• _What you are asked to do_:
Bring together all lines of the material below that contain the string "column".

::: Stored data :::

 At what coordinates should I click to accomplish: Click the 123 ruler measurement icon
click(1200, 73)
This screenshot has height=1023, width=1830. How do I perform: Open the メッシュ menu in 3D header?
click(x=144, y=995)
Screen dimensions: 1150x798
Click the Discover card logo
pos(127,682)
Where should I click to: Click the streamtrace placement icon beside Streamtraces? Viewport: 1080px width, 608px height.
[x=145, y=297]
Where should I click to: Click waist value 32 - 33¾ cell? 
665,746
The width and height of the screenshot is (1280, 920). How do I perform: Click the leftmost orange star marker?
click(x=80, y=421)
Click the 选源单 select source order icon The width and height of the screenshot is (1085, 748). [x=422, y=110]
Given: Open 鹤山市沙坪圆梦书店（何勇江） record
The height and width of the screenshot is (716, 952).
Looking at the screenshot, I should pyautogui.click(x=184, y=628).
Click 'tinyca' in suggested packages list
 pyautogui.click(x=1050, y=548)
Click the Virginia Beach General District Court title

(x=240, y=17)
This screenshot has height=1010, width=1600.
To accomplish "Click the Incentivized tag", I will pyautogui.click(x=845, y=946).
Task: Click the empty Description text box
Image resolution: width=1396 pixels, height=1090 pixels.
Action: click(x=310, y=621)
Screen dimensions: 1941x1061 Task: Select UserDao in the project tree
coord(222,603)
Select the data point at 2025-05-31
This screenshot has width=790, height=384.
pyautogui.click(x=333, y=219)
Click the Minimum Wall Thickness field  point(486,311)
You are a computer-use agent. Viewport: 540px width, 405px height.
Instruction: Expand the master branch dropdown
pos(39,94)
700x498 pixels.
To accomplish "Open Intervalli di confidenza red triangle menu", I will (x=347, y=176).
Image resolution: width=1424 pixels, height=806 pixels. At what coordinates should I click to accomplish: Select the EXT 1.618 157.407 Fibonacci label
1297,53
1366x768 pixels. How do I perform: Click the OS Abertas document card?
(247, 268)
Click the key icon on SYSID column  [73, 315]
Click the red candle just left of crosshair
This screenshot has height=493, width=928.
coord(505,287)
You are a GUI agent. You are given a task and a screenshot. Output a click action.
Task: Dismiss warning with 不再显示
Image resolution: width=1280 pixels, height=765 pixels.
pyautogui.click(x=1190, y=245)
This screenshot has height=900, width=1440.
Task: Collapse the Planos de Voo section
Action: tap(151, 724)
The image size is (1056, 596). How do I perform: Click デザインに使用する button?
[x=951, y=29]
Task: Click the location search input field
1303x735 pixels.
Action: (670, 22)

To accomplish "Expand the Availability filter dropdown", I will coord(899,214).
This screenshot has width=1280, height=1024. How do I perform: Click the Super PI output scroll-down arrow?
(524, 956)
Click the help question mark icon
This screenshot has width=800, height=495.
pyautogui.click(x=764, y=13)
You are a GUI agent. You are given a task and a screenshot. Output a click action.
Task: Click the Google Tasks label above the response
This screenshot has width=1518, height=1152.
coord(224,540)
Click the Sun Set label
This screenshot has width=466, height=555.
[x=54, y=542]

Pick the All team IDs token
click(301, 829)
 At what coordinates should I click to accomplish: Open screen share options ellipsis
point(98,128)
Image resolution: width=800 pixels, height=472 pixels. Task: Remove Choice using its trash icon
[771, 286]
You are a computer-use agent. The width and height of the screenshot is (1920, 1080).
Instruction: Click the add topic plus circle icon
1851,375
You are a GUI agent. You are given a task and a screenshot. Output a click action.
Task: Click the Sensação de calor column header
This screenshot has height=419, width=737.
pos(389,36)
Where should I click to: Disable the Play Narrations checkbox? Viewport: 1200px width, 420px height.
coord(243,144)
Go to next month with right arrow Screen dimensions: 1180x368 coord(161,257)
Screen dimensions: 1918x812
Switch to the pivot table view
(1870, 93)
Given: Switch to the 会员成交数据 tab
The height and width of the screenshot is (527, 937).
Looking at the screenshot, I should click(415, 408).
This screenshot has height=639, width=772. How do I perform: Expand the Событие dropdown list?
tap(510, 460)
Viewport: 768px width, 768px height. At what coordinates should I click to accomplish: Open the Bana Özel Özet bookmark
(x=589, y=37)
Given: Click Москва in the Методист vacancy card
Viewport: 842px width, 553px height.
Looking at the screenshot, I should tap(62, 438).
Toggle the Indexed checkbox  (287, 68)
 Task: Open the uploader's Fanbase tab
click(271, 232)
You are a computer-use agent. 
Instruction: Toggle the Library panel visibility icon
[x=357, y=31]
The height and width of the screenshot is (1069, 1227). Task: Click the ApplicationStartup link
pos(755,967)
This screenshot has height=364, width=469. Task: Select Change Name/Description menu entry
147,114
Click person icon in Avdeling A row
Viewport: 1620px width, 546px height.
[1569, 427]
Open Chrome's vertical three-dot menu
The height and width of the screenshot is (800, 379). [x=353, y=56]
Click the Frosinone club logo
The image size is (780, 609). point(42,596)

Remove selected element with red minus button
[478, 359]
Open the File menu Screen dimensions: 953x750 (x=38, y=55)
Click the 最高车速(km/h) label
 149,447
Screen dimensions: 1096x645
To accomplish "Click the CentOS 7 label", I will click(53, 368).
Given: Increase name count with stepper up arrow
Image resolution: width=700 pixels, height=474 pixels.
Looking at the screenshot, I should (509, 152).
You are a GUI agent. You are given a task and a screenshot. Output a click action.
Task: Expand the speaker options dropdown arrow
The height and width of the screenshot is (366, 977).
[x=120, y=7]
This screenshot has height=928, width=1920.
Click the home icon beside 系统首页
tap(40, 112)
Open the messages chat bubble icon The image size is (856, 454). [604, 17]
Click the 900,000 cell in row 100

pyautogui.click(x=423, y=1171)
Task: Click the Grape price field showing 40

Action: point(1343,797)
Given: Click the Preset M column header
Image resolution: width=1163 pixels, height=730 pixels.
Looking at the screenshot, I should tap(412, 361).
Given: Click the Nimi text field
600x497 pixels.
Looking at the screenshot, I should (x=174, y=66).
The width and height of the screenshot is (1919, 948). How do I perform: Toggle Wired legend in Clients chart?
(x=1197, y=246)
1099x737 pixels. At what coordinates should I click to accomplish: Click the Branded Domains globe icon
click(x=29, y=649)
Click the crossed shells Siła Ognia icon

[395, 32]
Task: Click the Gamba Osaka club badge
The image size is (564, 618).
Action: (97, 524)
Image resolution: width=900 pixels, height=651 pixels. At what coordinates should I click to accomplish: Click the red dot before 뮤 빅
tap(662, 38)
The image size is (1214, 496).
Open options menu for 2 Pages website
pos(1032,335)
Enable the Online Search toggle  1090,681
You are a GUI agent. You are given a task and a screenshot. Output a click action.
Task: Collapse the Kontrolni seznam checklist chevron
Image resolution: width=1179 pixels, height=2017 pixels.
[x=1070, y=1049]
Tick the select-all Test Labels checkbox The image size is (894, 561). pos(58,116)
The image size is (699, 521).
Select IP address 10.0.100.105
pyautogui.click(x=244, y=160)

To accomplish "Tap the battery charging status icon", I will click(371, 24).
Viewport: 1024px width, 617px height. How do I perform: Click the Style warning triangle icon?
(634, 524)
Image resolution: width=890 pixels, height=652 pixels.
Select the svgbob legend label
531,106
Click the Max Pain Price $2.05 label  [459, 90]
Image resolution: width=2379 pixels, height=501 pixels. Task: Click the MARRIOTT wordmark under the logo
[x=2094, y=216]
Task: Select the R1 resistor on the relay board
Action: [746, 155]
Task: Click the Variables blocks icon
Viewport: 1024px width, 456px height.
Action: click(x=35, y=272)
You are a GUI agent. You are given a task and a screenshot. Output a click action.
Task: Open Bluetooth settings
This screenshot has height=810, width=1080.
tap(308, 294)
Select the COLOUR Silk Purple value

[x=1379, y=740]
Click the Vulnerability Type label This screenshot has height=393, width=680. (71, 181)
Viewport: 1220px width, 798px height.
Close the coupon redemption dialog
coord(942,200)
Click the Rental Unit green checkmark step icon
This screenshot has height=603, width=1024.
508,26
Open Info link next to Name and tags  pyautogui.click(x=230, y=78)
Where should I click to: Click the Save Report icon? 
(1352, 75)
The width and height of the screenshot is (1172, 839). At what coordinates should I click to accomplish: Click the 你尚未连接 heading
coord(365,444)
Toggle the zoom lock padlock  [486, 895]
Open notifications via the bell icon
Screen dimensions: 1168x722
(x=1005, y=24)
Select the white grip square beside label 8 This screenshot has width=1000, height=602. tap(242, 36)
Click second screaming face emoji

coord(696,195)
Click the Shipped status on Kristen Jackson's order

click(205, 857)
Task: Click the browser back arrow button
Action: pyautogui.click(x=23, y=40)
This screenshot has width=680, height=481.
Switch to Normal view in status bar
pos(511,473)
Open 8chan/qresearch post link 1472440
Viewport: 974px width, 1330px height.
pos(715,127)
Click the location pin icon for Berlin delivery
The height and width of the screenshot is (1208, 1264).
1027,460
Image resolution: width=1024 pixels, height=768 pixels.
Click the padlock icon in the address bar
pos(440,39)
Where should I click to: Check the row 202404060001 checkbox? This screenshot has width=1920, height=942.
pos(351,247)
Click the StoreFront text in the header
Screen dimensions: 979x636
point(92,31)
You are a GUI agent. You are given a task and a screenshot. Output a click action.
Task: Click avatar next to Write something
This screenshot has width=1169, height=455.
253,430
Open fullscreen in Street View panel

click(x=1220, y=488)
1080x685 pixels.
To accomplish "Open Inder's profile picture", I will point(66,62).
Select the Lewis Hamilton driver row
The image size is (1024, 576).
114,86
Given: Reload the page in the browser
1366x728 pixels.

:::

• _Completed task_:
Click the key icon on SYSID column  [73, 315]
Task: Click the Sensação de calor column header
Given: Click the Preset M column header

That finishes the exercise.